Three years after the devastating tsunami that led to the Fukushima power plant disaster, Tokyo Electric Power (TEPCO) has finally been given the go-ahead by the Japanese government to start rebuilding its business. The company, which is now state-controlled, has kept its nuclear reactors offline since the disaster. The agreement will involve over one trillion yen in cost cuts for TEPCO, and there are plans to restart its two main reactors as early as July.
There is fierce opposition in Japan to resorting back to nuclear energy after the Fukushima meltdown
“As an electricity utility we’d like to have nuclear power as an option to sustain a stable power supply,” Naomi Hirose, president of TEPCO, told reporters in a press conference. “If the Kashiwazaki-Kariwa plant restarts, the company will be able to generate electricity from sources that will allow us to cut rates.”
The Kashiwazaki-Kariwa plant is the world’s largest nuclear reactor, and TEPCO has announced its plans to restart it by July.
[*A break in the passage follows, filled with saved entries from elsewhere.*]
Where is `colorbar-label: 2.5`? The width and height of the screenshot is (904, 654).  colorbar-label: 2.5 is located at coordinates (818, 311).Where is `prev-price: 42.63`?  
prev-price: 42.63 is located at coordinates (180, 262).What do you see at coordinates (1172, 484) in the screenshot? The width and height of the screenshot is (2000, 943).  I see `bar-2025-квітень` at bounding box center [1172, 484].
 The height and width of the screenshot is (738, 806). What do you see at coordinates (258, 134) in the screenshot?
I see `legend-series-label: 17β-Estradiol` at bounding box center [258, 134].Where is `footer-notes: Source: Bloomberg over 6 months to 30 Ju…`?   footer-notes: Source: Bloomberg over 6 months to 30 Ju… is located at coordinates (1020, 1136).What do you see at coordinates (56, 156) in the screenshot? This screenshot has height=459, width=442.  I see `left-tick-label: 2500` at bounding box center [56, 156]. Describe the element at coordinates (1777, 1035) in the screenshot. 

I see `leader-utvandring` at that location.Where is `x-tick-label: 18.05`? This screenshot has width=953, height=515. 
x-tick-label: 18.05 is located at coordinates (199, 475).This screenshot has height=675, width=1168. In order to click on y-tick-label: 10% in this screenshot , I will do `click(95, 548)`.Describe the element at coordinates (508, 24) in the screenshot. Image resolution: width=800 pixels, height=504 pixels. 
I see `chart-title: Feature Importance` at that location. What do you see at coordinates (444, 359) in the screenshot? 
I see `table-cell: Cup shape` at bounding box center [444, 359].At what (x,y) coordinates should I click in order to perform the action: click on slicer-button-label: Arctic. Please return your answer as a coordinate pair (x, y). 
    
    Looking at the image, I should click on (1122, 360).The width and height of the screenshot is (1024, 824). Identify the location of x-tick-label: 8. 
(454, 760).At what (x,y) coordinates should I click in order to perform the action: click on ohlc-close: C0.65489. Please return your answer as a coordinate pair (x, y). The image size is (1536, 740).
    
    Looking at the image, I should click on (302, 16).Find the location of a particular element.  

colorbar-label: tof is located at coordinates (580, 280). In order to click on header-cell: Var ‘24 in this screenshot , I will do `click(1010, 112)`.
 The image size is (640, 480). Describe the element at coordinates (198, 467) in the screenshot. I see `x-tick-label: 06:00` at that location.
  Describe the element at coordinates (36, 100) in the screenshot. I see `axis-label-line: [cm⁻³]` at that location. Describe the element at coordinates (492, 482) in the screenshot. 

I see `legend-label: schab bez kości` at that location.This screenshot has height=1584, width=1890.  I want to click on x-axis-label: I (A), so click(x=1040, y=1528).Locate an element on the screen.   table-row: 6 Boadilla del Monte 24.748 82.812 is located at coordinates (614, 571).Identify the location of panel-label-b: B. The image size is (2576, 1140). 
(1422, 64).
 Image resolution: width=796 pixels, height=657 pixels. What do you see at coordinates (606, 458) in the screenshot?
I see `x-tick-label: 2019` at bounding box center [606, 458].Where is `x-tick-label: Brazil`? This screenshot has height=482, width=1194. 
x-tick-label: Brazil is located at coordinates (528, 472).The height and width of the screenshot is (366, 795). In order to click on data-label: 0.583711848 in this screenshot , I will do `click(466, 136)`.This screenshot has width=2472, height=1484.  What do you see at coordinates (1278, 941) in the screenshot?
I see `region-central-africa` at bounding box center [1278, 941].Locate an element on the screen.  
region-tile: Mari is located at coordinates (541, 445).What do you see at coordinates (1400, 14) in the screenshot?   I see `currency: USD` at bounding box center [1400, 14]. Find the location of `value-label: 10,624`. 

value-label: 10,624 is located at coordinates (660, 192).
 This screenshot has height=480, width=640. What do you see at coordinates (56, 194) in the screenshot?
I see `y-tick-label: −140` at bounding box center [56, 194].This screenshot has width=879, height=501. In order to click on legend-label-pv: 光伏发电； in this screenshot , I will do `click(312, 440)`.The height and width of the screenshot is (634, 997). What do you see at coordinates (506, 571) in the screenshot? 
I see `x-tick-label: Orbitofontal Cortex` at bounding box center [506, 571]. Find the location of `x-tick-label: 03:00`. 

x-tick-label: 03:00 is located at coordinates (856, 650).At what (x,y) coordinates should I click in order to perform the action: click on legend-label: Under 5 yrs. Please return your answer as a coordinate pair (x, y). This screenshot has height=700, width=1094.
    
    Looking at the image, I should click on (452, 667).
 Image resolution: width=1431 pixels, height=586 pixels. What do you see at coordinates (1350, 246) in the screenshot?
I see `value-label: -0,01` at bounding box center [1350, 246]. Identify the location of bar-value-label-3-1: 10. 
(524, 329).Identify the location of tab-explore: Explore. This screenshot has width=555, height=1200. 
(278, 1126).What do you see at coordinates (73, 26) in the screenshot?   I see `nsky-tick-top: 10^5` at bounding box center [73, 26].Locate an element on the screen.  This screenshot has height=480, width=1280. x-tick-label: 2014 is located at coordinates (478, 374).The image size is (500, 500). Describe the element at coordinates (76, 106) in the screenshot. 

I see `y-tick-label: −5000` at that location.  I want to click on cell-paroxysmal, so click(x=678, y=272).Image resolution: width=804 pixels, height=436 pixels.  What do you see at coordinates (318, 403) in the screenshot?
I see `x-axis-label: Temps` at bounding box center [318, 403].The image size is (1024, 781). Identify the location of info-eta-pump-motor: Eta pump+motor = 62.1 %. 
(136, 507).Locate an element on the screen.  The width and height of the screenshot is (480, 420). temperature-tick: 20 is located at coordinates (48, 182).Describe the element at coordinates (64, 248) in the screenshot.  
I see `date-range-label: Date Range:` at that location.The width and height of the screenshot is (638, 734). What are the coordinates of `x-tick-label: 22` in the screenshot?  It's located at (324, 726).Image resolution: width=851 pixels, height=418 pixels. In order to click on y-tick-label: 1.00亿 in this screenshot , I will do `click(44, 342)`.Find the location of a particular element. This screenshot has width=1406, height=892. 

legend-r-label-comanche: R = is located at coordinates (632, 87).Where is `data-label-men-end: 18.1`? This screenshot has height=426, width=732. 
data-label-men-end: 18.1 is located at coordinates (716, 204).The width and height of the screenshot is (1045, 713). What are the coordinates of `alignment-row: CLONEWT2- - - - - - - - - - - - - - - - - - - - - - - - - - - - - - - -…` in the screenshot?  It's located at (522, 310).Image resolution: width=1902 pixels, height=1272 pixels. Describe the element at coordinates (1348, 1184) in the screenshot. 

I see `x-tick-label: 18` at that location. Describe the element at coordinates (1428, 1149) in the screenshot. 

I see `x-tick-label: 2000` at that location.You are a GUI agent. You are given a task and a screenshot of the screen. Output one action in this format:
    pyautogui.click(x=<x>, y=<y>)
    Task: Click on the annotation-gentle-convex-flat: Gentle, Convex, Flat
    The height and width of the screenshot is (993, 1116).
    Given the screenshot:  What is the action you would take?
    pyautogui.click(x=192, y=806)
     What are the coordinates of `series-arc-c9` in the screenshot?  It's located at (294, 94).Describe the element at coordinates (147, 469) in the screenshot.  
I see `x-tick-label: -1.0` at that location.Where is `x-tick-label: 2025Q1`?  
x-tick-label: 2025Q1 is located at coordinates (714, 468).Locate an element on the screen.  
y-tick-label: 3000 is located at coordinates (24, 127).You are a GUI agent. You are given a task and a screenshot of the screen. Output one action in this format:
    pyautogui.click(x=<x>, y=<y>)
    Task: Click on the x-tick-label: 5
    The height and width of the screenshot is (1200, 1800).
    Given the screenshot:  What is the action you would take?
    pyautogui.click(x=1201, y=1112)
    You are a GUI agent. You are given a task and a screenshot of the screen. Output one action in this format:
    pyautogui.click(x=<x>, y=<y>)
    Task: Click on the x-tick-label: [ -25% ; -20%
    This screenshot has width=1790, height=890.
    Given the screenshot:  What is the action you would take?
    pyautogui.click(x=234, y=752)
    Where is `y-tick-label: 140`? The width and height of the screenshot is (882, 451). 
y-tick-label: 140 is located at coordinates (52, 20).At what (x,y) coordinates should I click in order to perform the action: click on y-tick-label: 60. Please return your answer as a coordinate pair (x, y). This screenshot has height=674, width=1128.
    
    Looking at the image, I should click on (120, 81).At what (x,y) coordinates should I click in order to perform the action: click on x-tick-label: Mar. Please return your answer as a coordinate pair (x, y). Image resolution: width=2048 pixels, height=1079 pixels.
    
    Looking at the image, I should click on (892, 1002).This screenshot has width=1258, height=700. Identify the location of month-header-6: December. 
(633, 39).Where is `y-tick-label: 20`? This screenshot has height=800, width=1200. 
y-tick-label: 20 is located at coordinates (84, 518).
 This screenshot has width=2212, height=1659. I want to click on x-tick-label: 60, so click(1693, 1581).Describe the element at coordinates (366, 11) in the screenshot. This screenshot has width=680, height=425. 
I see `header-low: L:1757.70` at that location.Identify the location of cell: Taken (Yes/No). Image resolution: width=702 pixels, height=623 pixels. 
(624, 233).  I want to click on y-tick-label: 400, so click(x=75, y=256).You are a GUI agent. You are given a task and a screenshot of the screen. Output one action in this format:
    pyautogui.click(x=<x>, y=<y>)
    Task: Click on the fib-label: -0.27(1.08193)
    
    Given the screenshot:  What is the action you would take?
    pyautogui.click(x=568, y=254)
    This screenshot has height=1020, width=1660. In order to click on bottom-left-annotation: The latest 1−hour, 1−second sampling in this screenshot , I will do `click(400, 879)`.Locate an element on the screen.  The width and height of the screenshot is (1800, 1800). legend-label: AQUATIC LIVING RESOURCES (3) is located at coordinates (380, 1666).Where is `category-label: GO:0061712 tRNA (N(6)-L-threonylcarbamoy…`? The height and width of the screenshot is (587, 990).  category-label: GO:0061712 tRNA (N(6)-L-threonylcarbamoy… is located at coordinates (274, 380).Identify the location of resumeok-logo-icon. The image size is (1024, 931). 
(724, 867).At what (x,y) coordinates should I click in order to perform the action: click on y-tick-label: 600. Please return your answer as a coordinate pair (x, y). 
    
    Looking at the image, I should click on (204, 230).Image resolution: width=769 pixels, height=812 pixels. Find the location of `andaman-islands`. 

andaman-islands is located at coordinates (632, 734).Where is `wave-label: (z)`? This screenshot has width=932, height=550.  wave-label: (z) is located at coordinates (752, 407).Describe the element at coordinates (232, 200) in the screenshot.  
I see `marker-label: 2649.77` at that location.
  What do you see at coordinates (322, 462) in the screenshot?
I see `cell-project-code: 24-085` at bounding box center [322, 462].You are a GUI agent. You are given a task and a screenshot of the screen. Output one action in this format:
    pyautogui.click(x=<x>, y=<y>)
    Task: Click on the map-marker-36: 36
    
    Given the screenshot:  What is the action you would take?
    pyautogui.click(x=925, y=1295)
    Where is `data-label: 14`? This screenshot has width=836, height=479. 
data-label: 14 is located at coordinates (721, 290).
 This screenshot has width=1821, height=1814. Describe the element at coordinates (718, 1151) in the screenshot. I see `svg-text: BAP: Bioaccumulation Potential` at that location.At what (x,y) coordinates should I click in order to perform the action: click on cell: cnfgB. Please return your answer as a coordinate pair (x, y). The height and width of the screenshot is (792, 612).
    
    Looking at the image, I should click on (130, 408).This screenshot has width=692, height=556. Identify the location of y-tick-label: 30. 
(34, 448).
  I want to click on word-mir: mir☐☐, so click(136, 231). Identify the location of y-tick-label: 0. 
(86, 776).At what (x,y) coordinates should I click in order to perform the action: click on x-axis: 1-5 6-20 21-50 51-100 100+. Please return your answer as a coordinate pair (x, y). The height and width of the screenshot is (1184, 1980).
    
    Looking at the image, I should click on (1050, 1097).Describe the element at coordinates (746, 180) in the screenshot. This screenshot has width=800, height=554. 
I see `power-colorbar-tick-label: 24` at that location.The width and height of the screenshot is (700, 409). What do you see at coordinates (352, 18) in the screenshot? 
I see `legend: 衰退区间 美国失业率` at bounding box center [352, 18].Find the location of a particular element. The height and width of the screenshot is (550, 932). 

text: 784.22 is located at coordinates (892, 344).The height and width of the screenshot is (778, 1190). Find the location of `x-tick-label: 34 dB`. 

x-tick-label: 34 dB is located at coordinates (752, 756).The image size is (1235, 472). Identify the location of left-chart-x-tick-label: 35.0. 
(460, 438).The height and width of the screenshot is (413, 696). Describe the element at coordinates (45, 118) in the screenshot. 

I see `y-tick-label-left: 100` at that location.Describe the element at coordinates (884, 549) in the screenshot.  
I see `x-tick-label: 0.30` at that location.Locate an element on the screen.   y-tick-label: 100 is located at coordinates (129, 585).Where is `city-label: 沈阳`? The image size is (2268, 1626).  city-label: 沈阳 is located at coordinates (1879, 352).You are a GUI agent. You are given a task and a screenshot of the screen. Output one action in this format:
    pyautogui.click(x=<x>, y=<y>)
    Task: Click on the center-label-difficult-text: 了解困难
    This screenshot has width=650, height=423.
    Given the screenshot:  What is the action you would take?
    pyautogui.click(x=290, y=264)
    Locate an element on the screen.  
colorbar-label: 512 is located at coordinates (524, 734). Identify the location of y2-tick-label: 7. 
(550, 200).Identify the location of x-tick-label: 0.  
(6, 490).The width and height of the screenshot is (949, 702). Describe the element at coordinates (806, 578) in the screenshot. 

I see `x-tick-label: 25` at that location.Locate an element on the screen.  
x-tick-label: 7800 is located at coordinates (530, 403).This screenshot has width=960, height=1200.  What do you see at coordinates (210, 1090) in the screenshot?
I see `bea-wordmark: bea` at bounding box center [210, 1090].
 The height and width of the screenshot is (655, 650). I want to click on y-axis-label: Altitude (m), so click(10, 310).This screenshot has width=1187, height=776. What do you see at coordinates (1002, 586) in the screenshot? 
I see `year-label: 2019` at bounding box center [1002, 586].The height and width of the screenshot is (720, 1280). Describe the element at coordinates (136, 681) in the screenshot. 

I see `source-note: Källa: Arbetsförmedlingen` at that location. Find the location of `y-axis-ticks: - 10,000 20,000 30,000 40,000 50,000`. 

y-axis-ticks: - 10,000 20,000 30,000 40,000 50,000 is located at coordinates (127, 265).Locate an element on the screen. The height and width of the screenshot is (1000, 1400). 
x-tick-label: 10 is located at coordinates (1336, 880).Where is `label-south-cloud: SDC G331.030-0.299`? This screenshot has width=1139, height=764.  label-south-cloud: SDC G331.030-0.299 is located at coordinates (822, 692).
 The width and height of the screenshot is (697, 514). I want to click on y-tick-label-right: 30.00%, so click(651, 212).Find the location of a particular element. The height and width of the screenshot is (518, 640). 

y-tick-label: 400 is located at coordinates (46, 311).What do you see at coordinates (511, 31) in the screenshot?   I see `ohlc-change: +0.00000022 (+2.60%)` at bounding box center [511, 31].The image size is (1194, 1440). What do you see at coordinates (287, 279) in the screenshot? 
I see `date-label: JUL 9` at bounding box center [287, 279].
There is fierce opposition in Japan to resorting back to nuclear energy after the Fukushima meltdown. Before the disaster, up to a quarter of Japan’s power was generated from nuclear plants, but it has since been relying on oil, coal and gas plants for power, at huge cost to the economy.
TEPCO has announced it is considering making investments of up to 2.67 trillion yen in order to rehabilitate its nuclear business by boosting upstream projects and overseas electricity businesses. When outlining the plans, TEPCO suggested it would borrow two trillion yen from fresh lenders as soon as possible.